コウヤホソハナカミキリは、日本に分布するカミキリムシ科ハナカミキリ亜科に属する一種です。体は比較的細長く、ホソハナカミキリ類に共通する繊細な体型を示します。分布は局地的で、産地が限定される点が知られています。山地性の環境に生息し、主に森林内や林縁部で確認されています。




フタコブルリハナカミキリも参加
基本情報
| 体長 | 13.8 ~20.4㎜ |
| 分布 | 本州、四国 |
| 食草・寄生植物等 | スギ、ヒノキ、アスナロ |
| 成虫出現期 | 7~8月 |
観察と撮影後記
和歌山県高野山で採集された個体に基づき記載された種です。
本種は分布が局地的とされますが、条件の整った場所では複数個体を確認できることがあります。

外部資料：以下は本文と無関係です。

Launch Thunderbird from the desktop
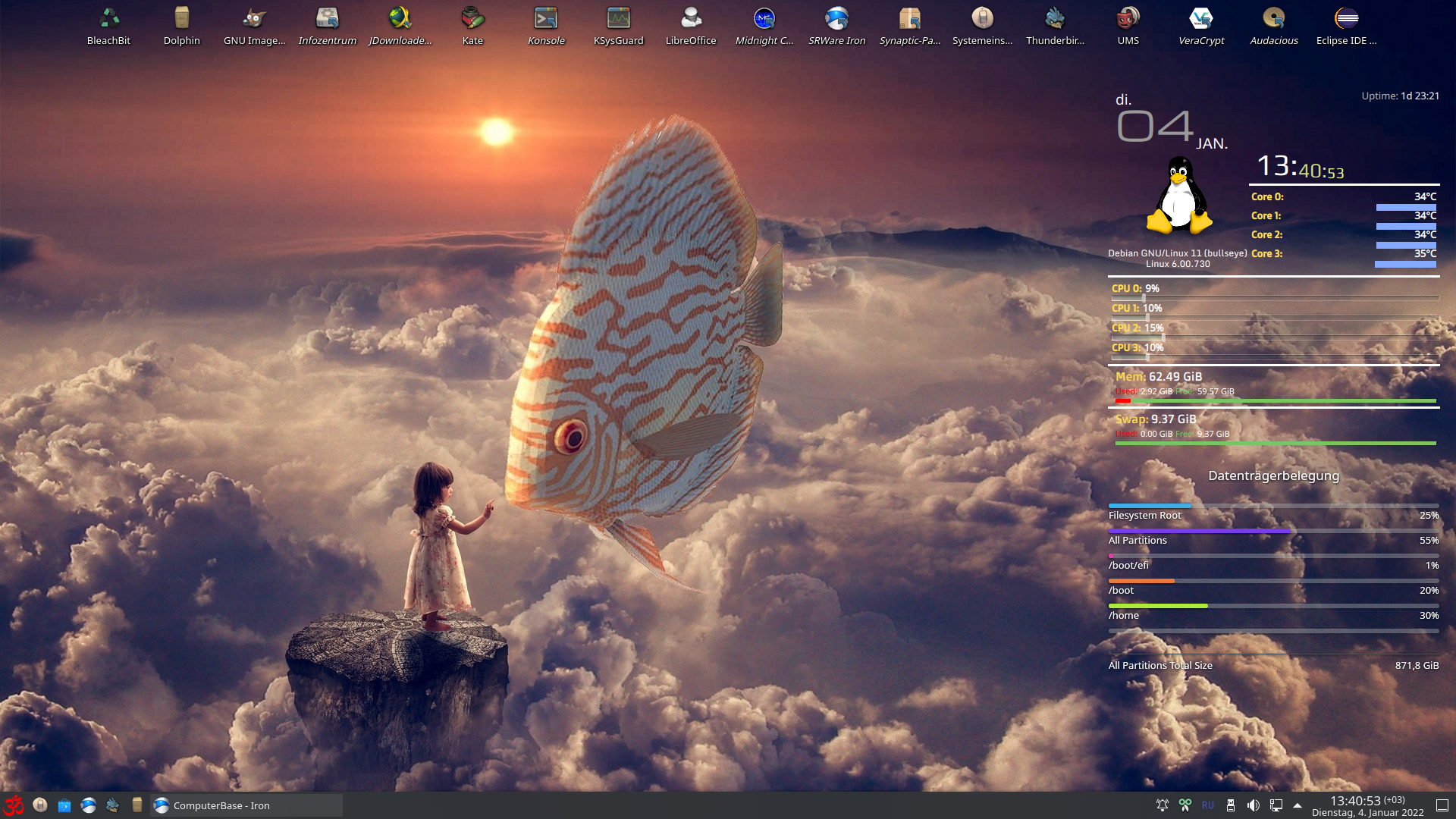1456x819 pixels. pos(1055,19)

戦後のヒノキ植林の拡大に伴い分布域が広がった可能性が指摘されています。なお、体形や色彩は比較的目につきやすい種ですが、1933年まで記載されなかった理由としては、採集例が極めて少なかった可能性が考えられます。そうでなければ写真に収める事は無かったように思います。
学名について
コウヤホソハナカミキリ / Strangalia koyaensis Matsushita, 1933
1. 属名:Strangalia (ストランガリア)
ギリシャ語の「strangalodes(細い、ねじれた)」を語源としています 。本属の個体が極めて細長い体型をしていることに由来します。
2. 種小名:koyaensis (コヤエンシス)
本種のタイプ標本の産地である「高野山(Koya-san)」に、地名を示す接尾辞「-ensis」を加えたものです。
3. 命名者と年号 Matsushita, 1933
日本の昆虫学者、松下眞幸(Matsushita Masamitsu)によって1933年に記載されました。記載文献: Matsushita, M. (1933) “Beitrag zur Kenntnis der Cerambyciden des japanischen Reichs.” Journal of the Faculty of Agriculture, Hokkaido Imperial University, 34(2): 157–445.
和名の由来
タイプ産地である和歌山県の「高野山(こうやさん)」に由来します。